If the Liberals are in a minority, would they even bother with any projects on VIA, when they might funds more immediately to buy votes? I'm not even sure a Liberal-NDP coalition would prioritize HFR to the point of firming up funding and launching procurement.
Don't agree as I actually think the opposite maybe the case. The NDP have their base in Central/South Western Ontario and they will want to show their constituents that voting NDP and working with the Liberals was beneficial. If HSF goes thru the NDP will demand that it is not just a Tor/Ott/Mon route but the entire Corridor and if there is any segment delays it will be from Mon to QC as QC rebuffed both the Liberals and NDP.
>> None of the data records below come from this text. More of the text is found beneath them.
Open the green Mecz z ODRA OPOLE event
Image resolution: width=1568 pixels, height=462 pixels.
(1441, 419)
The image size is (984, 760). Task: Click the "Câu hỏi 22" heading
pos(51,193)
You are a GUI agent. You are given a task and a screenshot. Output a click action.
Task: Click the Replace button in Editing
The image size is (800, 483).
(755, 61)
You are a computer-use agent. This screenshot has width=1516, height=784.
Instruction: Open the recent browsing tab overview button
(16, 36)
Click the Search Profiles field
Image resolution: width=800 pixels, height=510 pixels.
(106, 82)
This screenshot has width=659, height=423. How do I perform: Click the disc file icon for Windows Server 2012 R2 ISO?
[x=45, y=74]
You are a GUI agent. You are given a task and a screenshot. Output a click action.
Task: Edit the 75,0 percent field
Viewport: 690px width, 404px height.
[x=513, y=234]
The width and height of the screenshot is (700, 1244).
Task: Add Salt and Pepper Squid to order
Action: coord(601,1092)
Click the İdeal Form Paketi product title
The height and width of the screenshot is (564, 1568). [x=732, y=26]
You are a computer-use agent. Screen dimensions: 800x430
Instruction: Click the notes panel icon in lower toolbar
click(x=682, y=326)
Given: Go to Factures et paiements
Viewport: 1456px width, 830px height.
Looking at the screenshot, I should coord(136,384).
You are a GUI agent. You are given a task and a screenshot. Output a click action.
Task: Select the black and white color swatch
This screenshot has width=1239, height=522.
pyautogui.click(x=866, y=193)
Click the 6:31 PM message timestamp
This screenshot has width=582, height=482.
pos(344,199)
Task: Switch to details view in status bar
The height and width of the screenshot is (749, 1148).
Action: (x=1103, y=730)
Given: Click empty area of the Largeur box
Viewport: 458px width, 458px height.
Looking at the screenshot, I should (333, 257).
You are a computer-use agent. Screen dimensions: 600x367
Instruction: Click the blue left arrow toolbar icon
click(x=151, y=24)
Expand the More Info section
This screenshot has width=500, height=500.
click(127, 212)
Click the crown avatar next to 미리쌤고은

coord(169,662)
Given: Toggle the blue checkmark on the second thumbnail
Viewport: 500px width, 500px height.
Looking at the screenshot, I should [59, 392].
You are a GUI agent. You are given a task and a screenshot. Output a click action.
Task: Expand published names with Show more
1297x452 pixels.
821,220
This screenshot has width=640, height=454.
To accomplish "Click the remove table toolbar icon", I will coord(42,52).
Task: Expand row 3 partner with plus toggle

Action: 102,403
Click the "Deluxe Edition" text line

Much will also depend on VIA rail itself. So far, VIA has done an incredibly poor job of explaining to the public what exactly HFR is and how will benefit them. For the vast majority of people, HFR, means only that, more trains and to most that doesn't mean much. To the average person that means that there will simply be more unreliable slow boats to China than there are now...............hardly enough to get people excited about or willing to see their tax dollars going there and of course the less excited the people, the less likely Ottawa will support it.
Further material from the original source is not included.